A faithful copy of the entire listing is what is needed.
BEGIN ENTRIES SHOWN
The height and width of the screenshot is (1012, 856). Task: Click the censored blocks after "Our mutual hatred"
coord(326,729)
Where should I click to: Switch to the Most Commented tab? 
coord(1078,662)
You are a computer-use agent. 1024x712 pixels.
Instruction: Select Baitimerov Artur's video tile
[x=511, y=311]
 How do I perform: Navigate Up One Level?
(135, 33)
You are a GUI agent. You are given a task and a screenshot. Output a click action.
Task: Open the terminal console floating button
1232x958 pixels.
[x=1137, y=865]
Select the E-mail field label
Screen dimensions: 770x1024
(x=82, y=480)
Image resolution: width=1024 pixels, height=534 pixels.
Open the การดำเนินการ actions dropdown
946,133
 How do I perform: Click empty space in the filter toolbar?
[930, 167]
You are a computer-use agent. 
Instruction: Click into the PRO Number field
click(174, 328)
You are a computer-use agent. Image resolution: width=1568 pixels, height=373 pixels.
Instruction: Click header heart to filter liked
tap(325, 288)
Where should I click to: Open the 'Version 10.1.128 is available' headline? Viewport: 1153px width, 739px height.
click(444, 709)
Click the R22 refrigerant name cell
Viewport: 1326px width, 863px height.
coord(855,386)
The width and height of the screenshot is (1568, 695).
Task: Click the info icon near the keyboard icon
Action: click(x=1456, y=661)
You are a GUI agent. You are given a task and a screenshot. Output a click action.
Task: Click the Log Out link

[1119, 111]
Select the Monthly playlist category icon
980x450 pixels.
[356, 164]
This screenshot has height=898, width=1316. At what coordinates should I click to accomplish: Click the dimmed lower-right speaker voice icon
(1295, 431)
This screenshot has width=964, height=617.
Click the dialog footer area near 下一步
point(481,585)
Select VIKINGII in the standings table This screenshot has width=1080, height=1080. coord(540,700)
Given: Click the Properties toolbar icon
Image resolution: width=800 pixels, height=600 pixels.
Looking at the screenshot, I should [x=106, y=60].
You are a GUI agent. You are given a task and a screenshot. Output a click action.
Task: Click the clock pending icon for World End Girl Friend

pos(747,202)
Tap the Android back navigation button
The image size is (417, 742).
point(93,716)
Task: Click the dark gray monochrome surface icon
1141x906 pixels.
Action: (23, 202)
END ENTRIES SHOWN
> **RESULT FOR THIS EXERCISE**
The height and width of the screenshot is (1012, 856). Task: Click the censored blocks after "Our mutual hatred"
coord(326,729)
Where should I click to: Switch to the Most Commented tab? 
coord(1078,662)
You are a computer-use agent. 1024x712 pixels.
Instruction: Select Baitimerov Artur's video tile
[x=511, y=311]
 How do I perform: Navigate Up One Level?
(135, 33)
You are a GUI agent. You are given a task and a screenshot. Output a click action.
Task: Open the terminal console floating button
1232x958 pixels.
[x=1137, y=865]
Select the E-mail field label
Screen dimensions: 770x1024
(x=82, y=480)
Image resolution: width=1024 pixels, height=534 pixels.
Open the การดำเนินการ actions dropdown
946,133
 How do I perform: Click empty space in the filter toolbar?
[930, 167]
You are a computer-use agent. 
Instruction: Click into the PRO Number field
click(174, 328)
You are a computer-use agent. Image resolution: width=1568 pixels, height=373 pixels.
Instruction: Click header heart to filter liked
tap(325, 288)
Where should I click to: Open the 'Version 10.1.128 is available' headline? Viewport: 1153px width, 739px height.
click(444, 709)
Click the R22 refrigerant name cell
Viewport: 1326px width, 863px height.
coord(855,386)
The width and height of the screenshot is (1568, 695).
Task: Click the info icon near the keyboard icon
Action: click(x=1456, y=661)
You are a GUI agent. You are given a task and a screenshot. Output a click action.
Task: Click the Log Out link

[1119, 111]
Select the Monthly playlist category icon
980x450 pixels.
[356, 164]
This screenshot has height=898, width=1316. At what coordinates should I click to accomplish: Click the dimmed lower-right speaker voice icon
(1295, 431)
This screenshot has width=964, height=617.
Click the dialog footer area near 下一步
point(481,585)
Select VIKINGII in the standings table This screenshot has width=1080, height=1080. coord(540,700)
Given: Click the Properties toolbar icon
Image resolution: width=800 pixels, height=600 pixels.
Looking at the screenshot, I should [x=106, y=60].
You are a GUI agent. You are given a task and a screenshot. Output a click action.
Task: Click the clock pending icon for World End Girl Friend

pos(747,202)
Tap the Android back navigation button
The image size is (417, 742).
point(93,716)
Task: Click the dark gray monochrome surface icon
1141x906 pixels.
Action: (23, 202)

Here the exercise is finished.